Lyell to fight favorite fighter’s son
Billy Lyell wins decision over Chris Gray in Niles on Oct. 17, 2009.
By Joe Scalzo
YOUNGSTOWN
When Billy Lyell was 11 years old in June of 1996, he watched Oscar De La Hoya beat his favorite fighter, Julio Cesar Chavez in a WBC light welterweight bout.
“I remember I cried,” Lyell said by phone Thursday. “For years after that fight, I couldn’t stand De La Hoya.”
A few minutes later, Lyell sent a text.
“Don’t say I cried ,” he wrote. “I’ll look like a [sissy].
“Maybe say I almost cried.”
Lyell was such a big Chavez fan, he even rooted for him against Youngstown’s Ken Sigurani in 1998. More than a decade later, he’ll get a chance to fight his favorite fighter’s son when he meets undefeated Julio Cesar Chavez Jr. in a middleweight bout on Jan. 29 in Culiacan, Mexico.
It will be Lyell’s first fight since May 7 and he knows he’ll be viewed as little more than a tune-up for Chavez Jr. (41-0-1, 30 KOs), who is coming off a unanimous decision win over John Duddy in June and who could next face WBC middleweight champion Sebastian Zbik on March 26.
“I’ve just got to fight my fight,” Lyell said. “I know I’m going into his backyard but once the bell rings, there’s only two of us in the ring, so I never worry about that.
“I just have to go and dominate the fight. They’re not bringing me down there to beat him.”
Lyell (22-8, 4 KOs) won a unanimous decision over Martinus Clay last May. Three months earlier, he lost to IBF champion Sebastian Sylvester by 10th-round TKO in Germany.
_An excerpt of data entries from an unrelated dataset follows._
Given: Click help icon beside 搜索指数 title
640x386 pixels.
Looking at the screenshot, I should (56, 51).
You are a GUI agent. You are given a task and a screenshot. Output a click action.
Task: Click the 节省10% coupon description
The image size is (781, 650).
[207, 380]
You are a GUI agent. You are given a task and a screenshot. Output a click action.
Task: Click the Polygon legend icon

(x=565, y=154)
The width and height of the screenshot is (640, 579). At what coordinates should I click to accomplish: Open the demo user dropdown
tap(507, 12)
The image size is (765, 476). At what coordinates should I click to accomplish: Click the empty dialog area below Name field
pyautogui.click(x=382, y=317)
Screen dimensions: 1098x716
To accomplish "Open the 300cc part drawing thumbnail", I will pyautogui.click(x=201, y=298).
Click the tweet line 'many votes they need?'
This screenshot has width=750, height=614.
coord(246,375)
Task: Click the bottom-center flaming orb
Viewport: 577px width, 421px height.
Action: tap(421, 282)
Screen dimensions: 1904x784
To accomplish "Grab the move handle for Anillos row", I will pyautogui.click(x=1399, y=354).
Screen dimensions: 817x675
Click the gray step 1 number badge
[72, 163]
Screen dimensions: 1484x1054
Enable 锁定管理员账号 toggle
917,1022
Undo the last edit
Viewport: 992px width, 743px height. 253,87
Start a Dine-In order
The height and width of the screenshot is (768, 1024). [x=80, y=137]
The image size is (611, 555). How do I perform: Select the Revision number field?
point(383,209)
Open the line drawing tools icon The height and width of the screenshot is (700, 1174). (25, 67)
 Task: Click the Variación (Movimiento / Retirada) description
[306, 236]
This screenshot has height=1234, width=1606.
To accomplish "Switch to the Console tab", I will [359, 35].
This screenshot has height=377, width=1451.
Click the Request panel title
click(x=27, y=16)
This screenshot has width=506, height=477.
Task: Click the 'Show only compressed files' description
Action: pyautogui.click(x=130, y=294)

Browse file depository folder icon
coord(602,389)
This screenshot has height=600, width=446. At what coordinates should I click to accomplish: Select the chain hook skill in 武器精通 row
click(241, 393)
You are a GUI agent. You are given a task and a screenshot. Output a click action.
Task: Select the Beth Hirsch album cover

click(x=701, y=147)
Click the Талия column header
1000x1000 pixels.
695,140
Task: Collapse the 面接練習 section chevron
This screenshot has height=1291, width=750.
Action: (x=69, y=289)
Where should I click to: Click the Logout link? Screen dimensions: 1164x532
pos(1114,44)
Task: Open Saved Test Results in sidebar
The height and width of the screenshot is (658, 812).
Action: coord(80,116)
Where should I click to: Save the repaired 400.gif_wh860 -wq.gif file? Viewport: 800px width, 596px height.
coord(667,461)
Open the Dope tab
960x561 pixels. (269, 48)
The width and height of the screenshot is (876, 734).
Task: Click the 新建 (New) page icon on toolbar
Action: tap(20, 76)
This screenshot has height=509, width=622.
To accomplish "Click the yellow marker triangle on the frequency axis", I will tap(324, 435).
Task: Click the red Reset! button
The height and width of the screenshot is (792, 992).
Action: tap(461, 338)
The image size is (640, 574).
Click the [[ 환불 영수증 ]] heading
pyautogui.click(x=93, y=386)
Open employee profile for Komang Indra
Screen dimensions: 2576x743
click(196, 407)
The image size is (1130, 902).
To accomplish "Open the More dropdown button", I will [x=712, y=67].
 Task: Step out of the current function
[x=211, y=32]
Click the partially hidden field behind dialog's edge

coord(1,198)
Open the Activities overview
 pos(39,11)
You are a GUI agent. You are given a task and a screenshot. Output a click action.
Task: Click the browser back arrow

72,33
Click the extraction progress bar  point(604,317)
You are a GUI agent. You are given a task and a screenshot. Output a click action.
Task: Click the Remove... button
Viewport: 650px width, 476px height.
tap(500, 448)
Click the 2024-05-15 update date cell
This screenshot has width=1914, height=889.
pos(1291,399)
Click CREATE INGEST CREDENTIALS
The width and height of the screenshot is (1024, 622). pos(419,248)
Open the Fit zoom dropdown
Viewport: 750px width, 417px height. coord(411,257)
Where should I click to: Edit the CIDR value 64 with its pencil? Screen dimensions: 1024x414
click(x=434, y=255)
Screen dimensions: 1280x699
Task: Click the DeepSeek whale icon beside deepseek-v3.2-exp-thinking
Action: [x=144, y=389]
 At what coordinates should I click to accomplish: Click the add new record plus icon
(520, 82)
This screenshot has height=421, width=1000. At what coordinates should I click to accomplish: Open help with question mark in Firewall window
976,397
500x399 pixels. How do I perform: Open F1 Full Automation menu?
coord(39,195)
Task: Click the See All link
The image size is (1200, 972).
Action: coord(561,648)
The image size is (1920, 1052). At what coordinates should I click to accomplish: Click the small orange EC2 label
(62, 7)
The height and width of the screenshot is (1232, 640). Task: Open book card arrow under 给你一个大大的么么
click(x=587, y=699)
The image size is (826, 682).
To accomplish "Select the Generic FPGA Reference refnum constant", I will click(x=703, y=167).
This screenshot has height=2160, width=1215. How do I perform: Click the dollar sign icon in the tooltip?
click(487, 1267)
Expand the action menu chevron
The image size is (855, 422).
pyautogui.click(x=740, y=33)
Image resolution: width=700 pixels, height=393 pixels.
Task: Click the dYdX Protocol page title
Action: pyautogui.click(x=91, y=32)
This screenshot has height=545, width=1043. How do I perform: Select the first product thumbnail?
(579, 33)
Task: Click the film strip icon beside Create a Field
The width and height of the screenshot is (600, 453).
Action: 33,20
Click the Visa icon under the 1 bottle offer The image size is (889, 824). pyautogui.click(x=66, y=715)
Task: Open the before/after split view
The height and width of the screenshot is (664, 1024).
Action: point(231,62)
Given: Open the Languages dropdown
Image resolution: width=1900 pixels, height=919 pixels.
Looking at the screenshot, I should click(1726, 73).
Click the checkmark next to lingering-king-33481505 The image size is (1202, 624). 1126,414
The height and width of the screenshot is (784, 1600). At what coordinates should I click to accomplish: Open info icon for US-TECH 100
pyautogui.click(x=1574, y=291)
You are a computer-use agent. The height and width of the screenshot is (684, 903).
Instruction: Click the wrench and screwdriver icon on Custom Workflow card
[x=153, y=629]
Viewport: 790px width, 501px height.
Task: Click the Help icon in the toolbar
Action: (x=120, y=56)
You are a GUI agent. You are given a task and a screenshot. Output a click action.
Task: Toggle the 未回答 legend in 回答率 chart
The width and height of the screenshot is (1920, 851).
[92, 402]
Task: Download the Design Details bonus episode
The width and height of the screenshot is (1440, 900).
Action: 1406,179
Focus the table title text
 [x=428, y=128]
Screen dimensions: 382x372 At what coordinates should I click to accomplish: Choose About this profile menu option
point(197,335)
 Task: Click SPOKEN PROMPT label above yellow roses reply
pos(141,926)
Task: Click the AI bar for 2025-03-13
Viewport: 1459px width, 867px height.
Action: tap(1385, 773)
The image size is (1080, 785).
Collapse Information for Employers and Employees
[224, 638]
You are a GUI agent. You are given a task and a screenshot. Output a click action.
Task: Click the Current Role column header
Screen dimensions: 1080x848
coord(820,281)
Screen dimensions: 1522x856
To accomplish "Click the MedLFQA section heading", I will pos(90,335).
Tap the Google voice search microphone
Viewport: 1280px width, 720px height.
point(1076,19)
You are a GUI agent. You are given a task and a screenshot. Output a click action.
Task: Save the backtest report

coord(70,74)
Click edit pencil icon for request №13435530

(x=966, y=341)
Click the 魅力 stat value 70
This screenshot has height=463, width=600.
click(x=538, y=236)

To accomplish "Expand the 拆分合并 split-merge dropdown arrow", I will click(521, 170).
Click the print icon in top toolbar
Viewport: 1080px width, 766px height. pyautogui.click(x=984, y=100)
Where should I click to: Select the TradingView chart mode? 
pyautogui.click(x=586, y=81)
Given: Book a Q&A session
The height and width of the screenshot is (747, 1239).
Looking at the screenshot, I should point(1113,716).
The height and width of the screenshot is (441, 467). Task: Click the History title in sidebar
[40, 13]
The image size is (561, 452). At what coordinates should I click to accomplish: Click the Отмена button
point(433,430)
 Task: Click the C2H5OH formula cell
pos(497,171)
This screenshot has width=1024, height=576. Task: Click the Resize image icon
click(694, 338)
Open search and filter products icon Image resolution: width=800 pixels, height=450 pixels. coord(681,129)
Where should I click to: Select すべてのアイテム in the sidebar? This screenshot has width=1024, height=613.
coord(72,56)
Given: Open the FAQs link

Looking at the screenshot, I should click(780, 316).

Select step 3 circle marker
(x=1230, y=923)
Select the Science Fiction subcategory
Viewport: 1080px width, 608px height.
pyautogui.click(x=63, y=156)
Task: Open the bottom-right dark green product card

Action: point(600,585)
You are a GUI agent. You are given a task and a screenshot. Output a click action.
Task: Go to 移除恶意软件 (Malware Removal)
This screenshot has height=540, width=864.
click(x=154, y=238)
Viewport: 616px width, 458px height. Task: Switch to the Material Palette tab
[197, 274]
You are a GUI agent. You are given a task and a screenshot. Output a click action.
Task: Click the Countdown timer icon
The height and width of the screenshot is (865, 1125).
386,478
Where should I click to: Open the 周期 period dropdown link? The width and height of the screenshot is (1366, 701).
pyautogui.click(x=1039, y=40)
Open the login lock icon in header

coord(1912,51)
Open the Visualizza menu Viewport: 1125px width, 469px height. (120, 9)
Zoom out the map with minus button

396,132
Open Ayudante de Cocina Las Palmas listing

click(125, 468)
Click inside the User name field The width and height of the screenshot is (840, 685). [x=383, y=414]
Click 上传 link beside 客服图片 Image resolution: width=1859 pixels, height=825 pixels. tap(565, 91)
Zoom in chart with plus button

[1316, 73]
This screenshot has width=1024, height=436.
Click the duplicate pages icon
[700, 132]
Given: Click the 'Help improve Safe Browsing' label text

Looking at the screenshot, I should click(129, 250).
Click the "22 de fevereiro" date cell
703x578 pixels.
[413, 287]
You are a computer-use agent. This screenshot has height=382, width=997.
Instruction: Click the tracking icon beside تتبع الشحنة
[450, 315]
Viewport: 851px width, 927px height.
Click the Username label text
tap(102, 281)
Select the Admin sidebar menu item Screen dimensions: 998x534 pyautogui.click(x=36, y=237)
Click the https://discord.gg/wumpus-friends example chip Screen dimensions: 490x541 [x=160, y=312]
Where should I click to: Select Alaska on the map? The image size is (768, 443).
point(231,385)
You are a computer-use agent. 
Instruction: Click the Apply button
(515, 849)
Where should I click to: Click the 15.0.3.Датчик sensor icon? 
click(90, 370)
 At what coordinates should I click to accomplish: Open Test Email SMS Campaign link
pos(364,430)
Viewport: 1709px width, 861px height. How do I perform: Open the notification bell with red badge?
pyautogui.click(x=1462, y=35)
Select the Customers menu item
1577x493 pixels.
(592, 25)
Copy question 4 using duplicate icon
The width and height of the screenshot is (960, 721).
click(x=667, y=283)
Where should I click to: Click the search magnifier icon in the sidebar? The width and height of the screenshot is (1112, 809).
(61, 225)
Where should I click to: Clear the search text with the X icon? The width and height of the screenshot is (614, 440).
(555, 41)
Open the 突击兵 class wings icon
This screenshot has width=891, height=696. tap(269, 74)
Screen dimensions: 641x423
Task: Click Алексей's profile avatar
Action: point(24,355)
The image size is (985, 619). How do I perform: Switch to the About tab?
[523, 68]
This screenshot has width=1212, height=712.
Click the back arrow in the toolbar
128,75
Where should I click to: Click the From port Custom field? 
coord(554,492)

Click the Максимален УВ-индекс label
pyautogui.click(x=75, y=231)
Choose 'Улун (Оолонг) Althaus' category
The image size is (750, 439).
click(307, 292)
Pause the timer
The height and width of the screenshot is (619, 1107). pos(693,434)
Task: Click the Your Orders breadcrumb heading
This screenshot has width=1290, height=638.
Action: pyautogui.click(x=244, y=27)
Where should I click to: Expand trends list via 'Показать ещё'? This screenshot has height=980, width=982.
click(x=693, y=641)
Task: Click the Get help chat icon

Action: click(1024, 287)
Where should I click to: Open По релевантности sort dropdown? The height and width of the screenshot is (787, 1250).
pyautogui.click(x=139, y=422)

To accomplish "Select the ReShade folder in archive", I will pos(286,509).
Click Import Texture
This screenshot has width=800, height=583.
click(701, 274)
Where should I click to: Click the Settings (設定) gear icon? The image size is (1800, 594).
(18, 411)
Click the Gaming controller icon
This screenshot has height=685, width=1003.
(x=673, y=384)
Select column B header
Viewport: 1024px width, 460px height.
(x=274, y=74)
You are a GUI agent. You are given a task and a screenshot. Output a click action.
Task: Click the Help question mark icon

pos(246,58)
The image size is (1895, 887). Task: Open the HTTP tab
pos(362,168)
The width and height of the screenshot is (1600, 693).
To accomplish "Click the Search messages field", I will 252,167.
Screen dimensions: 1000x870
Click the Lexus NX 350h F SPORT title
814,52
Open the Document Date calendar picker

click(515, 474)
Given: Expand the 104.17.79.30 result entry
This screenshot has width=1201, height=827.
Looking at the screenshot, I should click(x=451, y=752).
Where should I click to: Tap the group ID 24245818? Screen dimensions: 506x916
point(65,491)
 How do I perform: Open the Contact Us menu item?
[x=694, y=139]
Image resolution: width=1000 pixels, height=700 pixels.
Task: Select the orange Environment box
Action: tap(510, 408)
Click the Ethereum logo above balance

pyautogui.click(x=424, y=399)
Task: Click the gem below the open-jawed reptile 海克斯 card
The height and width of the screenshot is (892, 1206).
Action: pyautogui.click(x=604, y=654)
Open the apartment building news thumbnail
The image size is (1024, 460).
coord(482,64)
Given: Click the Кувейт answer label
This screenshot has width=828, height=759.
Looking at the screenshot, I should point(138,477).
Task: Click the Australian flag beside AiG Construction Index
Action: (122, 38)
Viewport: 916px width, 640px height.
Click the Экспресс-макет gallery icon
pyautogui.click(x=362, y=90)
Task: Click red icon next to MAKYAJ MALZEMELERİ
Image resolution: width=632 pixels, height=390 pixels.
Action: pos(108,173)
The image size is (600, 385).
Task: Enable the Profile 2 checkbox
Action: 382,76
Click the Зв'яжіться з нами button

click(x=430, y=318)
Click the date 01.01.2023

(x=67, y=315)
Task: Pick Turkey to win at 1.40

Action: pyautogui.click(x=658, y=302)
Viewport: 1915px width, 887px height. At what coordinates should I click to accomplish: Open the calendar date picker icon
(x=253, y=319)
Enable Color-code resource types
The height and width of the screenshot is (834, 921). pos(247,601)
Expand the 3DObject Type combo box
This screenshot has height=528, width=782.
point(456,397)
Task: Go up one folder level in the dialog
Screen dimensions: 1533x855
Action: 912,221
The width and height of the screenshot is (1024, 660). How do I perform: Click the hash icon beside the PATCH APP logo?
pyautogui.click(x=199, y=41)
Lyell took the Sylvester fight on one week’s notice, which is why he’s not worried about only having a month to prepare for Chavez Jr.
“I started training last week, so that gives me about five weeks,” said Lyell, a Niles native. “I’ll never complain about five weeks.”
Lyell’s promoter, Pat Nelson, tried to arrange several fights in the last eight months only to see them fall through.
But Lyell kept in shape — he trains regularly with Keith Burnside at the Burnside Boxing Club — and when Nelson called him last week with the Chavez fight, he didn’t hesitate. Especially since he’s been collecting unemployment since getting laid off from GM Lordstown just before Christmas.
“They made me a good offer, but when I didn’t see anything about it on the Internet, I didn’t know if it was 100 percent,” said Lyell, who worked as a temp when the Chevrolet Cruz was launched. “You know how boxing is.”
The fight was finally announced Thursday. The nearly nine-month layoff will be the second-longest of his career, just behind a 10-month layoff between bouts in 2007-08.
“I actually think it helped,” said Lyell, who fought 10 times over a two-year period including last May’s bout. “I had been fighting a lot of rounds the past year or two and just to let my body heal up and rest did me more good than anything.”
Lyell liked the elder Chavez because he was a tough, old-school fighter. He sees some of the same characteristics in the son.
“He looks like he goes to the body good,” Lyell said. “And he’s got a good left hook, just like his dad.”
The fighters share a famous opponent in Duddy, whose only two losses came to Lyell and Chavez Jr.
Lyell’s win over the Irishman in April of 2009 was easily the high point of his career so far, but he’s planning to top it later this month.
“They picked the wrong guy,” Lyell said of Chavez’s handlers. “They should have picked someone else if they wanted to get a win.”